══ Material provided ══

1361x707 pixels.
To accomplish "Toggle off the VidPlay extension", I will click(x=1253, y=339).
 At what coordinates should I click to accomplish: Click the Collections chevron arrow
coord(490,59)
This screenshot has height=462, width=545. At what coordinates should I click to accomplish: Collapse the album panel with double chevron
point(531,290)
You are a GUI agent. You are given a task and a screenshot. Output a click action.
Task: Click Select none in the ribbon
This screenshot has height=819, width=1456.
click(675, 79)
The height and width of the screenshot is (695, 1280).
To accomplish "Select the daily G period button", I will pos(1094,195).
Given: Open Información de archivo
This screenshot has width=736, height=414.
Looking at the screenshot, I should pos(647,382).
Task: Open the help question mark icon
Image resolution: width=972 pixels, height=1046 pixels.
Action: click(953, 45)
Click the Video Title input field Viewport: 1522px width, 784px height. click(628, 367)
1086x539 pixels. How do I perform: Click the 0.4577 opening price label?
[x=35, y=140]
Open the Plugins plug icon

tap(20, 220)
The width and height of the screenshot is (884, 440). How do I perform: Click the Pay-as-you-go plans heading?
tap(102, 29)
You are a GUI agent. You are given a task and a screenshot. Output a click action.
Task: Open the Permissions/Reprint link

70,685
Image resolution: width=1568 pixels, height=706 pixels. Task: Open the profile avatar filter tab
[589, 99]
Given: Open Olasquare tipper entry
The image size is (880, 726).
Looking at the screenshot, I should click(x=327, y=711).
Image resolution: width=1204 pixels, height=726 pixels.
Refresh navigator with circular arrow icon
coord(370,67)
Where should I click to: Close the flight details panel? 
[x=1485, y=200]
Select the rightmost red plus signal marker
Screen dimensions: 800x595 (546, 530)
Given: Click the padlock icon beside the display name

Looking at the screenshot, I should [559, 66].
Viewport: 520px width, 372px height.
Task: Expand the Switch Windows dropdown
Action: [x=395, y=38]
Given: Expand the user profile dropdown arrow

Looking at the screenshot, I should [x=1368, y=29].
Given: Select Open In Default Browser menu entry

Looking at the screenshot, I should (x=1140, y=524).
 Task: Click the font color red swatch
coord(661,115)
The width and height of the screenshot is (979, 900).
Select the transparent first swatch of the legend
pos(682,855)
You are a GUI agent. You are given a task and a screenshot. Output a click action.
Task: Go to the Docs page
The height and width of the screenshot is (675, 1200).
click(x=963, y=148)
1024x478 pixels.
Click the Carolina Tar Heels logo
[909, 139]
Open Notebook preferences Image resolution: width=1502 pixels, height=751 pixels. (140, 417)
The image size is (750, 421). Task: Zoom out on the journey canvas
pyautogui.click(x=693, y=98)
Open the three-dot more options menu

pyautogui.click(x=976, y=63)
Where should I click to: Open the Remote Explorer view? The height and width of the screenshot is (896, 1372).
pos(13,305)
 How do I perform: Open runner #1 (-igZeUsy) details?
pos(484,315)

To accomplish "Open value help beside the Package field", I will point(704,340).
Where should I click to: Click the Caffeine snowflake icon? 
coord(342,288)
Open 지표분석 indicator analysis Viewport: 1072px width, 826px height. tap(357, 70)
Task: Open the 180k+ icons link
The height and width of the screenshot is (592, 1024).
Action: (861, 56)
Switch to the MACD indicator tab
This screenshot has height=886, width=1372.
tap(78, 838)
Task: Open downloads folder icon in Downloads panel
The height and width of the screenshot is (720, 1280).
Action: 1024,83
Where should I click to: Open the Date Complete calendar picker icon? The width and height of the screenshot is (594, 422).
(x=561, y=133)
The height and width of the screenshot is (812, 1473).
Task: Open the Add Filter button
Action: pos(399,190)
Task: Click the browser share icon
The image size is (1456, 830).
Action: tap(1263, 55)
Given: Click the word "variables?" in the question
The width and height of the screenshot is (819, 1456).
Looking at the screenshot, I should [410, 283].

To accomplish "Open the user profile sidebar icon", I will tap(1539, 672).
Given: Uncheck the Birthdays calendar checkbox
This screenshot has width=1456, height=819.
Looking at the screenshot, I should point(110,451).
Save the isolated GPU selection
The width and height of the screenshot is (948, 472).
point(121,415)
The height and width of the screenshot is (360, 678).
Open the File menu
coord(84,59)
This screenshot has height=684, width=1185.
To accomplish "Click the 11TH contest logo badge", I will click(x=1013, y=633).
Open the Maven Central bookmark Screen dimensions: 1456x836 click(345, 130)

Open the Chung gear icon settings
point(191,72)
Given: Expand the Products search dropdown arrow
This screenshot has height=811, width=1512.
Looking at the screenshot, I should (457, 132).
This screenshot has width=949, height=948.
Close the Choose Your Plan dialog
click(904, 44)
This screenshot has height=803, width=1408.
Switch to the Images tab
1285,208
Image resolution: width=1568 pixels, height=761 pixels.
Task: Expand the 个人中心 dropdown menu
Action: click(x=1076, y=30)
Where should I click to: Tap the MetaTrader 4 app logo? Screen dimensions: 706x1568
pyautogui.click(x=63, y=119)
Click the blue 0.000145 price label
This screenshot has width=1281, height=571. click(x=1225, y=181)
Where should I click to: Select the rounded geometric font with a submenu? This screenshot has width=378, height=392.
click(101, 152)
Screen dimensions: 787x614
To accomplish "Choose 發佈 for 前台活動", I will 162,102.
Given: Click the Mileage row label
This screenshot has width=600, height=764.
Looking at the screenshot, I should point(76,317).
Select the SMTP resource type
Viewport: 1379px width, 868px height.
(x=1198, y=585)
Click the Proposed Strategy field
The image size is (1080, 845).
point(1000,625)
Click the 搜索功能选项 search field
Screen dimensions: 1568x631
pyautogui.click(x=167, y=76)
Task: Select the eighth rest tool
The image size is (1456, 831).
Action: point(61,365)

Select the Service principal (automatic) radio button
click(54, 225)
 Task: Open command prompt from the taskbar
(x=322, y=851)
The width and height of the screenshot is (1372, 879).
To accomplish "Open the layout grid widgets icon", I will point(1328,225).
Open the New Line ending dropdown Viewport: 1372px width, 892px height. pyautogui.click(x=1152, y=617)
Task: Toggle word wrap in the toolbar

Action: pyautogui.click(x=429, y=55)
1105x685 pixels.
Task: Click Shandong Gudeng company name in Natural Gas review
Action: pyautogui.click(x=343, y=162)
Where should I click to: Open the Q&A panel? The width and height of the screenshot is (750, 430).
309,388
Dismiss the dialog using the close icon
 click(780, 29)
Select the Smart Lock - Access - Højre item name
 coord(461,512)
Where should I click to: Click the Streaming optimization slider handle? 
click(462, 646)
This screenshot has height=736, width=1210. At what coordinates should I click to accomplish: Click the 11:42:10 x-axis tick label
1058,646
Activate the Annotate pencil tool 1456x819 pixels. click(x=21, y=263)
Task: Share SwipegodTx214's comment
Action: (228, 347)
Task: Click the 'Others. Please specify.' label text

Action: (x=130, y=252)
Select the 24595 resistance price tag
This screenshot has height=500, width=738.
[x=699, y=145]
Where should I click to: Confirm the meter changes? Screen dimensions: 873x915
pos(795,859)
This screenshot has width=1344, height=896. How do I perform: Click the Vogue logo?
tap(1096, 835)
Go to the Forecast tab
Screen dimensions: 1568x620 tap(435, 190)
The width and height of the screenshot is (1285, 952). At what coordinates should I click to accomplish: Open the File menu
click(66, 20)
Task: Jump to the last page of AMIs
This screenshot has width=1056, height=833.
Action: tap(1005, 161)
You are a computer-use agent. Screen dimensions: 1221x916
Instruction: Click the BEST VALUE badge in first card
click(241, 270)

═══

» Given task
Take everything from the line containing "Open the Chung gear icon settings" down to the line containing "Open the New" and rewrite it with "box" substituted for "field", leaving the rest untouched.

» Full answer
Open the Chung gear icon settings
point(191,72)
Given: Expand the Products search dropdown arrow
This screenshot has height=811, width=1512.
Looking at the screenshot, I should (457, 132).
This screenshot has width=949, height=948.
Close the Choose Your Plan dialog
click(904, 44)
This screenshot has height=803, width=1408.
Switch to the Images tab
1285,208
Image resolution: width=1568 pixels, height=761 pixels.
Task: Expand the 个人中心 dropdown menu
Action: click(x=1076, y=30)
Where should I click to: Tap the MetaTrader 4 app logo? Screen dimensions: 706x1568
pyautogui.click(x=63, y=119)
Click the blue 0.000145 price label
This screenshot has width=1281, height=571. click(x=1225, y=181)
Where should I click to: Select the rounded geometric font with a submenu? This screenshot has width=378, height=392.
click(101, 152)
Screen dimensions: 787x614
To accomplish "Choose 發佈 for 前台活動", I will 162,102.
Given: Click the Mileage row label
This screenshot has width=600, height=764.
Looking at the screenshot, I should point(76,317).
Select the SMTP resource type
Viewport: 1379px width, 868px height.
(x=1198, y=585)
Click the Proposed Strategy box
The image size is (1080, 845).
point(1000,625)
Click the 搜索功能选项 search box
Screen dimensions: 1568x631
pyautogui.click(x=167, y=76)
Task: Select the eighth rest tool
The image size is (1456, 831).
Action: point(61,365)

Select the Service principal (automatic) radio button
click(54, 225)
 Task: Open command prompt from the taskbar
(x=322, y=851)
The width and height of the screenshot is (1372, 879).
To accomplish "Open the layout grid widgets icon", I will point(1328,225).
Open the New Line ending dropdown Viewport: 1372px width, 892px height. pyautogui.click(x=1152, y=617)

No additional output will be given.